Almost all the journals were published as PDFs on the Assembly website. The Assembly does not tally the results in any fashion, so there was no way to know a legislator’s attendance over a period of time without a lot of manual work.
Wrangling the Data
For this project, I copied all 1,270 House and Senate journals to my PC and converted them to text with PDFtoText (IRE tip sheet). I wrote a program in PHP that used regular expressions to parse the roll call vote from each one, and store the results in a MySQL database.
Regular expressions are a series of characters that serve as a pattern a program tries to match as it reads through text. (Regular expressions are really useful for journalists. Many text editors let you use regular expressions to search for and replace text. Amit Arora offers a good tutorial.)
What seemed like a straightforward task—parsing the names in the document that followed the words “PRESENT” and “ABSENT”—turned out to be one of the most difficult challenges. First of all, since the roll call vote was created manually, the lists sometimes contained typos and missing punctuation. And the formatting wasn’t always consistent, making it hard to come up with a way that would reliably parse the names on the list.
I ended up using a series of three regular expressions. The program would use the most restrictive regular expression first. If that didn’t work, it would then try the next one, and so on.
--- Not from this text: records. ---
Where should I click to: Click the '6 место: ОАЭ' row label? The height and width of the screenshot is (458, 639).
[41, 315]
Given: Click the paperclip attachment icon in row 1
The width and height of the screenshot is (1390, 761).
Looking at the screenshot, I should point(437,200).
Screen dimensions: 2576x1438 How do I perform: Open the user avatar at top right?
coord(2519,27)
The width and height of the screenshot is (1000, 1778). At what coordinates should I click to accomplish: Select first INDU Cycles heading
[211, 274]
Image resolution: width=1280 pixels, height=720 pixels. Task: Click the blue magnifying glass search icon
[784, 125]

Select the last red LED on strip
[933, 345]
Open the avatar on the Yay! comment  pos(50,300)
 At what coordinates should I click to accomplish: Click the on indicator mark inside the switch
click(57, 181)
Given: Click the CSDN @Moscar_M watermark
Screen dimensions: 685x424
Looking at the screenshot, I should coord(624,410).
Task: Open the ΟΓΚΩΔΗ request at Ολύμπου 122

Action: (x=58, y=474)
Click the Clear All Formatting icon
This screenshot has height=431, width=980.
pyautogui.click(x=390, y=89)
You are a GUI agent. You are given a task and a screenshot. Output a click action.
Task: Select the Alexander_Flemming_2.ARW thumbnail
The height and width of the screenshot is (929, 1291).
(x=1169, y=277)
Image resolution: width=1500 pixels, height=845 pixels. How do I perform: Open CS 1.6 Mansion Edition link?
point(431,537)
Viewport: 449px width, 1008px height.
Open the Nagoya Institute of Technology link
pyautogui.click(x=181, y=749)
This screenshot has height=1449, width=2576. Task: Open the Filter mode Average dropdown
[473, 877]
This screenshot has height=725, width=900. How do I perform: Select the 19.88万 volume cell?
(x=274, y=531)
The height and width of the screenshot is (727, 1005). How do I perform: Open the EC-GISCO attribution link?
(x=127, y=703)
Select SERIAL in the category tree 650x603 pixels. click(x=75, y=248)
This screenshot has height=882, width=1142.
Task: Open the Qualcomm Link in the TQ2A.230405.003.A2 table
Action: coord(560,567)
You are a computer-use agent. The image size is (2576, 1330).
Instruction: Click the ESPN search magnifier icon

The parsing process used a lookup table I created in advance that contained each legislator who held office over the past 10 years, comparing the found name with the list of legislators in office the day that particular journal was published. I built the table using legislator contact lists on the General Assembly website, as well as historical election results from the Rhode Island Secretary of State website.
The table contained a field for term-start and term-end to help make sure the program correctly identified the right legislator. It also contained a field for an alias, such as “Mr. Speaker” because sometimes the roll call only identified the person that way.
To catch the errors, the program would output an alert if it couldn’t find a name in the lookup table. It would also add together the number of legislators who were listed as present and absent for each day, and raise a flag if those numbers didn’t add up to 75 members in the House and 38 members in the Senate.
Every time a legislator was listed as present or absent, a new record was created in a database table. After parsing 10 years of attendance records, the table contained nearly 73,000 records.
Some kind folks on the NICAR list helped me write MySQL queries to summarize the data.
For the images of the legislators, I wrote a program that downloaded all the head shots from each legislator’s web page. I used our newspaper’s photo archive for the photos that were missing.
I wanted a way to graphically show which days in the year a legislator was present and absent, and the obvious way to do that was by using a visual tool we are all familiar with: a calendar. I couldn’t find open source code that would create a simple monthly calendar, so I made a jQuery plugin that would do so. I called it miniMonth and have released it as open source.
Here’s the result: General Assembly Attendance 2003-2012.